分子細胞生物学

PubMedID 28162974
Title A UBE2O-AMPKα2 Axis that Promotes Tumor Initiation and Progression Offers Opportunities for Therapy.
Journal Cancer cell 2017 Feb;31(2):208-224.
Author Vila IK,Yao Y,Kim G,Xia W,Kim H,Kim SJ,Park MK,Hwang JP,González-Billalabeitia E,Hung MC,Song SJ,Song MS
  • A UBE2O-AMPKα2 Axis that Promotes Tumor Initiation and Progression Offers Opportunities for Therapy.
  • Posted by 東京大学 医科学研究所 分子発癌分野 阿部 智帆
  • 投稿日 2017/07/15

 タンパク質をユビキチン化するシステムにはユビキチンに結合することによってユビキチンを活性化するE1、ユビキチン、標的タンパク質と結合するE2、標的タンパク質を特異的に認識し、ユビキチンの付加を行うE3の3つの酵素が必要であるとされている。今回、筆者らはこのシステムにおいてE2、E3の2つの活性を兼ね備えているとされるUBE2Oというユビキチンリガーゼに注目した。UBE2Oは染色体の17q25に局在しており、乳癌などのいくつかの癌で17q25が増幅されていることが明らかになっている(Britta et al., 2015; Lin et al., 2011; Toffoli et al., 2014; Wang et al., 2015)。しかしUBE2Oの腫瘍形成に対する役割については知られていない。
 筆者らはセリンスレオニンキナーゼであるAMPKにも注目した。AMPKは細胞内のエネルギーセンサーとしての役割を担っており、細胞内のATP量が減少するとAMPによって活性化する。AMPKの活性によってAMPKの下流に存在するmTOR pathwayが阻害され細胞増殖が阻害されることが明らかになっている(Gwinn et al., 2008)。また癌細胞の代謝では低酸素状態での癌細胞の生存、増殖にアドバンテージを与えるワールブルグ効果という現象が見られるが、AMPKはワールブルグ効果を阻害することが明らかになっている(Faubert et al., 2013, 2014)。このようにAMPKは腫瘍の形成を抑制する働きを持っており、実際にAMPKの欠失や活性の減少が人の乳癌や腎臓癌で確認されている。

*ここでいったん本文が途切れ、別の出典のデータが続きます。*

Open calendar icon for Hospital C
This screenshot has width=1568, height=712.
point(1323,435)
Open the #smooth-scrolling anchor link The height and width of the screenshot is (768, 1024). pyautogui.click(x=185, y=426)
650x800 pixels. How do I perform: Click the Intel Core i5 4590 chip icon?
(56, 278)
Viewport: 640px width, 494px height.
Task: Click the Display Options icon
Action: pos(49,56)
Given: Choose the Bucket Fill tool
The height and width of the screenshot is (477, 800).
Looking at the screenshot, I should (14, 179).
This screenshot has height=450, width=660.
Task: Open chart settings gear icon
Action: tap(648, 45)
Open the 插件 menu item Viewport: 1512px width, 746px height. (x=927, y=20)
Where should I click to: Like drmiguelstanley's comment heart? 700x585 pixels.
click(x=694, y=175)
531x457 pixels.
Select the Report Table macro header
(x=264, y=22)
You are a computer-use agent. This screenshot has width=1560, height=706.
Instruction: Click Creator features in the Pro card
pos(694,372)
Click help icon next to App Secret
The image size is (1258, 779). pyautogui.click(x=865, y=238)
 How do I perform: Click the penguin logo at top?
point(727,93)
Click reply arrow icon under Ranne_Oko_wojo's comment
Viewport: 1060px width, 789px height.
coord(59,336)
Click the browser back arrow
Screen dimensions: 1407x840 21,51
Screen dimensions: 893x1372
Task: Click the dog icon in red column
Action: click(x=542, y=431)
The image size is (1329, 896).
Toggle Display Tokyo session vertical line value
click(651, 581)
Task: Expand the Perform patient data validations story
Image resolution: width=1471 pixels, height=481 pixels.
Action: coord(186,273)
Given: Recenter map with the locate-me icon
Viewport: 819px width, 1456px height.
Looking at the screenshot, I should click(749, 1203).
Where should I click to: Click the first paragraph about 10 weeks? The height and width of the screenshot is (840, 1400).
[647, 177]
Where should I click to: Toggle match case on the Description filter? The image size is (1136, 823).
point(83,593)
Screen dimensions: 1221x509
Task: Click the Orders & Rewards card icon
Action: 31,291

しかし腫瘍形成におけるAMPKの分解や制御に関するメカニズムについてはまだはっきりとは解明されていない。
 AMPKはの3つのサブユニットを持つ3量体であり、活性部位であるサブユニットにはの2つのアイソフォームがあり、AMPKの上流にあるLKB1などのキナーゼによって活性化することはすでに知られているが、腫瘍形成の際にAMPKがどちらのアイソフォームを選択するかのメカニズムについては明らかにされていない。
 本論文において筆者らはまず乳癌や前立腺癌のモデルマウスでUBE2Oをノックアウトすることにより腫瘍の形成や転移が促進することを明らかにした。さらに免疫沈降法を用いた実験によりUBE2OとAMPKα2が結合し、AMPKα1ではなくAMPKα2のみが選択的にユビキチン化され分解されることを示した。筆者らはこれらの結果を踏まえUBE2OがAMPKの下流に存在するmTOR pathwayやHIF1αの活性を誘導するかどうかを調べた。結果、mTOR pathwayやHIF1αが活性化され細胞の増殖や腫瘍の形成が促進すること、またワールブルグ効果を誘導することをin vitro, in vivo両方で明らかにした。これらをまとめるとUBE2OがAMPKα2をユビキチン化し分解することによって、AMPKα2が阻害していたmTOR-HIF1αの活性が起こりワールブルグ効果を誘導することで、腫瘍形成が促進することを筆者らは本論文で示した。
 さらに筆者らは本論文の最後でUBE2O の活性部位に隣接するシステインと架橋することによってUBE2Oの活性を阻害することが明らかとなっているATOという薬剤によって、今回明らかになったUBE2O依存的な腫瘍形成を抑制出来ることを乳癌や前立腺癌のモデルマウスで示した。これらのことはUBE2O-AMPKα2系が今後、癌治療の標的として有用であることを示唆した。

 本論文で最大の発見はUBE2Oによるユビキチン化の標的としてAMPKα2が同定されたことであると思う。その結果以前より癌で過剰発現していると知られていたUBE2Oを介した腫瘍形成のpathwayを明らかになった。またUBE2Oが今後の有効な癌の治療標的となりうることを示した点にも大きな価値があるだろう。
 また本論文でUBE2OはAMPKのαサブユニットの2つのアイソフォームの中からα2を選択的にユビキチン化、分解することにより腫瘍形成が促進することが示されたが、過去にはメラノーマ抗原をコードする遺伝子であるMAGE遺伝子とE3ユビキチンリガーゼであるTRIM28の複合体によってAMPKα1がユビキチン化され、分解されることで腫瘍の形成が促進されていることが明らかになっている(Leslie K et al., 2015)。このようにユビキチン化を介したα1, α2の分解が、腫瘍形成を促進するという知見からAMPKのユビキチン化は、腫瘍形成において非常に重要な役割があると考えられる。そのため、様々な癌におけるAMPKユビキチン化の役割を解明することが腫瘍形成メカニズムの解明に重要であるだろう。